The team analyzed DNA sequences available from an earlier study completed in 2023, in which the composer’s genetic material was extracted from strands of his hair. “We calculated a so-called ‘polygenic score’—an indicator for an individual’s genetic predisposition for a trait or behavior—for beat synchronization ability, which is closely related to musicality,” explains first author Laura Wesseldijk of the MPIEA. “Before running any analysis, we preregistered the study, and emphasized that we had no prior expectation about what Beethoven would score. Instead, our aim was to use this as an example of the challenges of making genetic predictions for an individual that lived over 200 years ago.”

The results were recently published in the journal Current Biology.
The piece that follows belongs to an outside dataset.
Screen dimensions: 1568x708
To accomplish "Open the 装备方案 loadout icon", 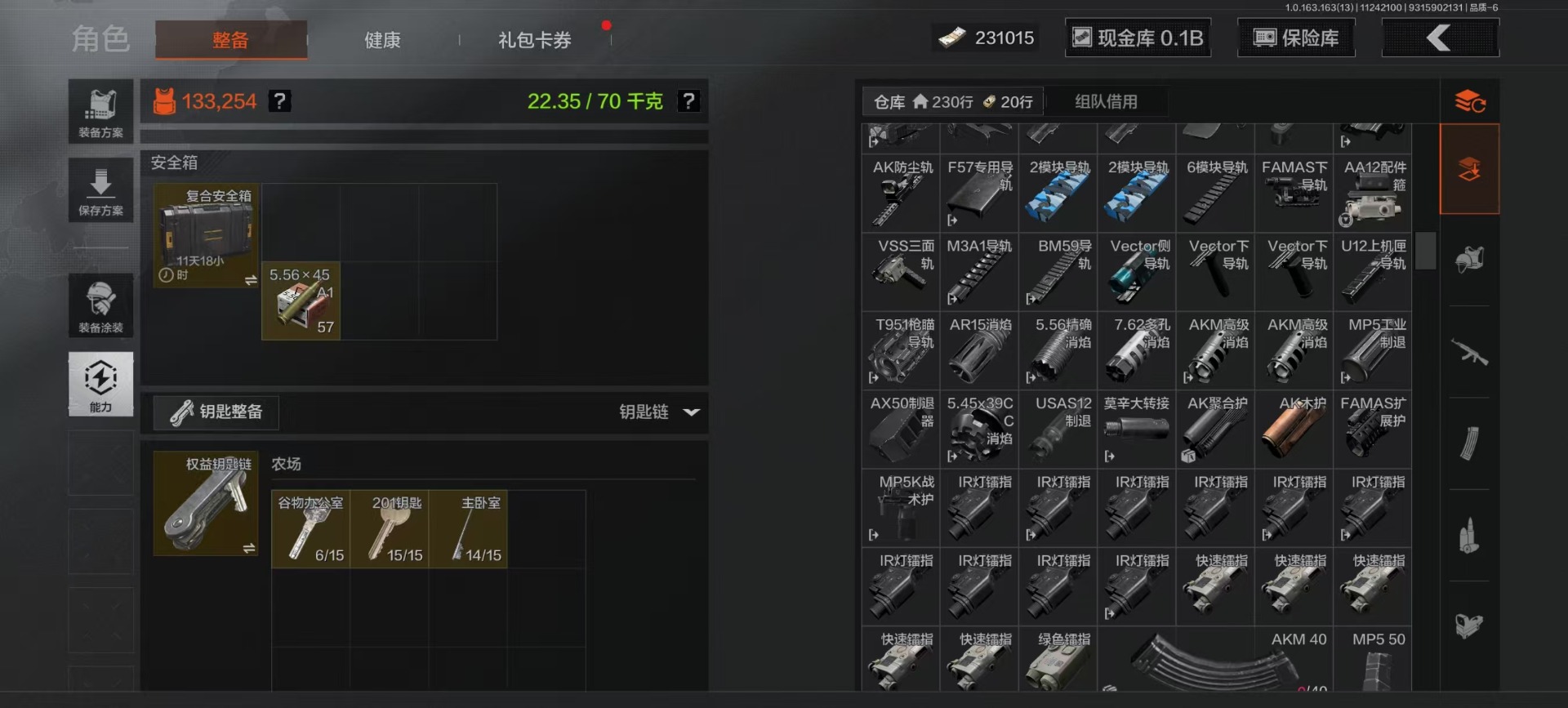I will pos(100,111).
Interestingly, Beethoven, one of the most celebrated musicians in history, had an unremarkable polygenic score for general musicality compared to population samples from the Karolinska Institute, Sweden, and Vanderbilt University, USA. However, considering the limitations of the current polygenic scores and the fact that a genetic indicator for ‘beat synchronization ability’ may not directly tap into Beethoven’s composer skills (musical creativity), this finding is not unexpected.

Senior co-author Simon Fisher of the MPI-PL explains: “Obviously, it would be wrong to conclude from Beethoven’s low polygenic score that his musical abilities were unexceptional. We think that the big mismatch between this DNA-based prediction and Beethoven’s musical genius provides a valuable teaching moment. It shows, for example, that you should be skeptical if someone claims they can use a genetic test to reliably determine whether your child will be musically gifted—or especially talented in some other area of behavior.”
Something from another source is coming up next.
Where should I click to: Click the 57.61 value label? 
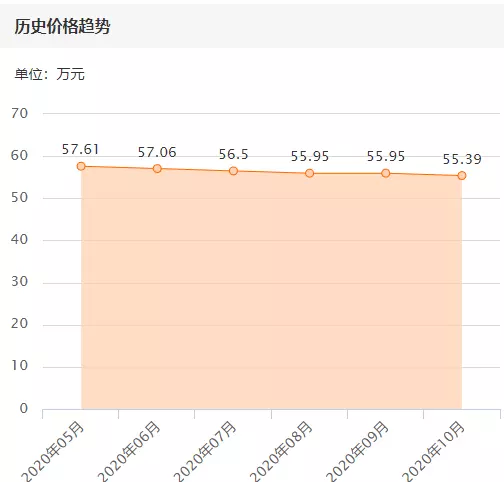pos(80,149)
The researchers stress their work does not discount that DNA contributes to people’s musical skills—prior studies found an average heritability of 42 percent for musicality. Investigating the nature of genetic contributions in large samples of people can give important insights into how and why our musical abilities and behaviors might differ, as well as help us understand the relationships between musicality and other traits, such as mental health. But using DNA data to predict the behavior of one individual remains an imprecise art, even now.

Overall, the finding that Ludwig van Beethoven, one of the most celebrated musicians in human history, had a rather low genetic predisposition for beat synchronization highlights the limitations of polygenic score predictions at the individual level. While polygenic score prediction is expected to get more accurate in the future, it is important to remember that complex human traits, including musical skills, are not determined solely by genes or the environment but rather shaped by their complex interplay.